** Opening Supplied material block **

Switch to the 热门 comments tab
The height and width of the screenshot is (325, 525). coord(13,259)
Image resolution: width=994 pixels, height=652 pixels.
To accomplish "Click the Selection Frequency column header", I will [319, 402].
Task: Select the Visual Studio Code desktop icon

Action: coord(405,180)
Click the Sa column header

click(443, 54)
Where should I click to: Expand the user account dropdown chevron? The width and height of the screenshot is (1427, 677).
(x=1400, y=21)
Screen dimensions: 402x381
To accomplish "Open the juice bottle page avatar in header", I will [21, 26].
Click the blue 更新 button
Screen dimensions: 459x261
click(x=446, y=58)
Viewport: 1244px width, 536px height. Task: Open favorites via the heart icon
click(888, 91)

** Closing Supplied material block **
** Opening Supplied material block **

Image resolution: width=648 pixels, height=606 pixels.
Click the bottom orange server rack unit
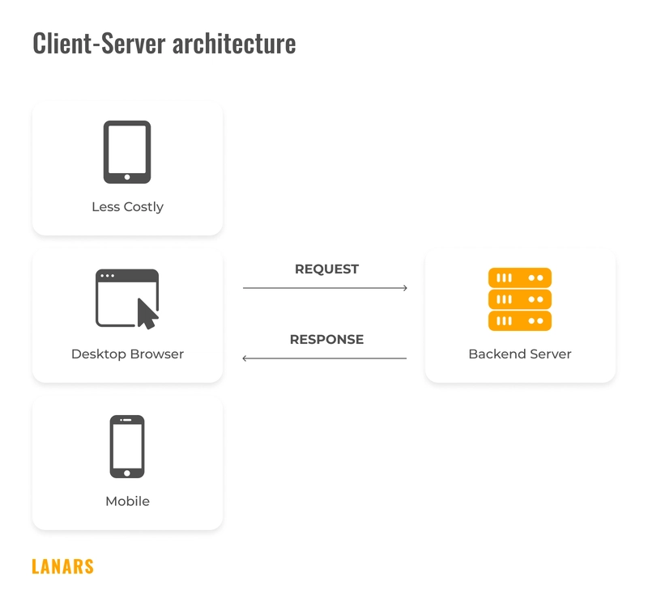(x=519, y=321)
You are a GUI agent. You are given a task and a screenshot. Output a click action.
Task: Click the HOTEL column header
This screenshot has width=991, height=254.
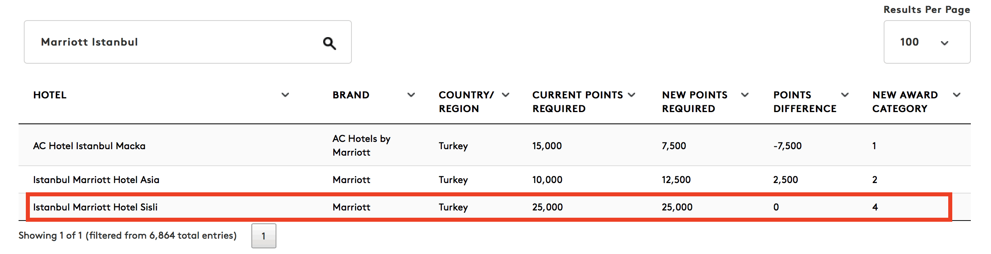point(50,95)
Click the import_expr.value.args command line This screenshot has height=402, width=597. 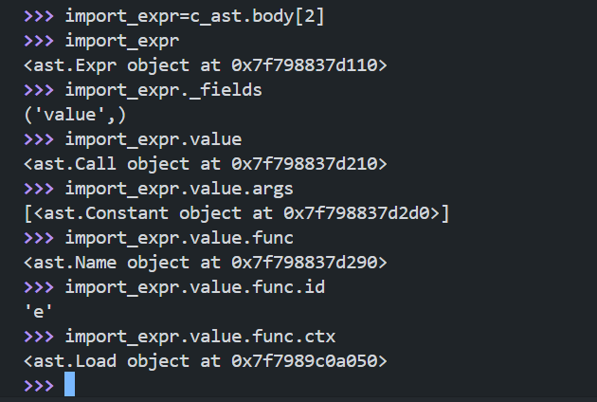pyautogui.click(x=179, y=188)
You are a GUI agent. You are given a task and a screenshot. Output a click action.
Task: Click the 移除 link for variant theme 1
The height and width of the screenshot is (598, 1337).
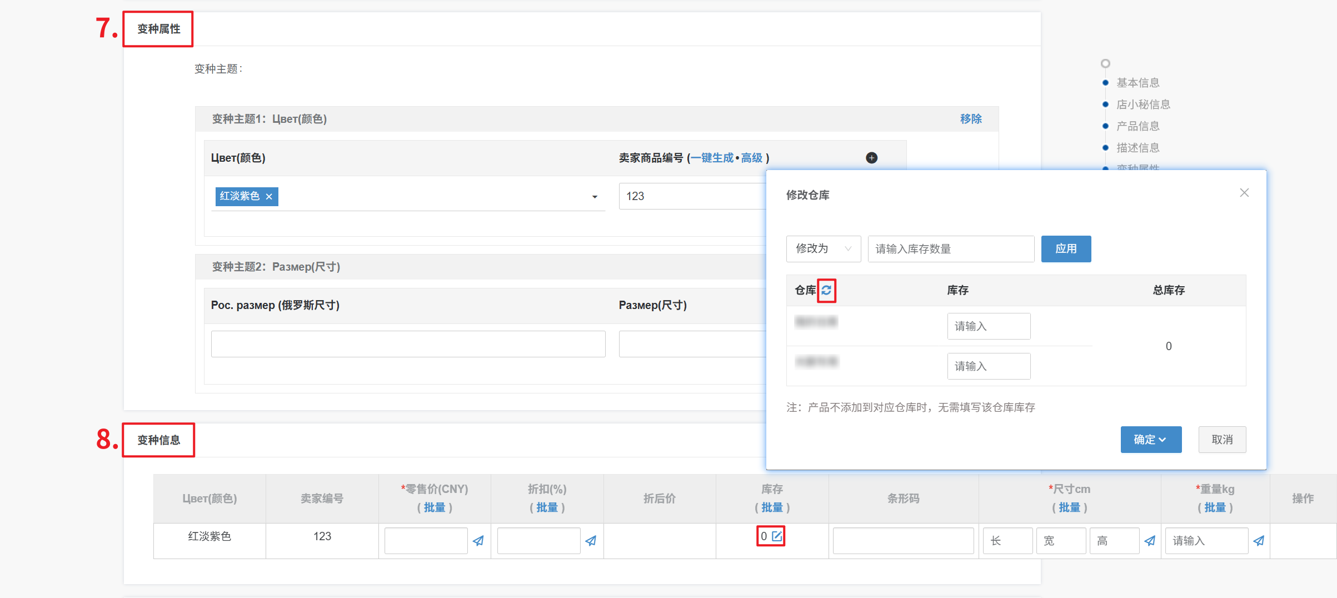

** Closing Supplied material block **

> _Problem_:
Search the data above and return each line in which "resolution" occurs.

> _Task solution_:
Image resolution: width=994 pixels, height=652 pixels.
Image resolution: width=648 pixels, height=606 pixels.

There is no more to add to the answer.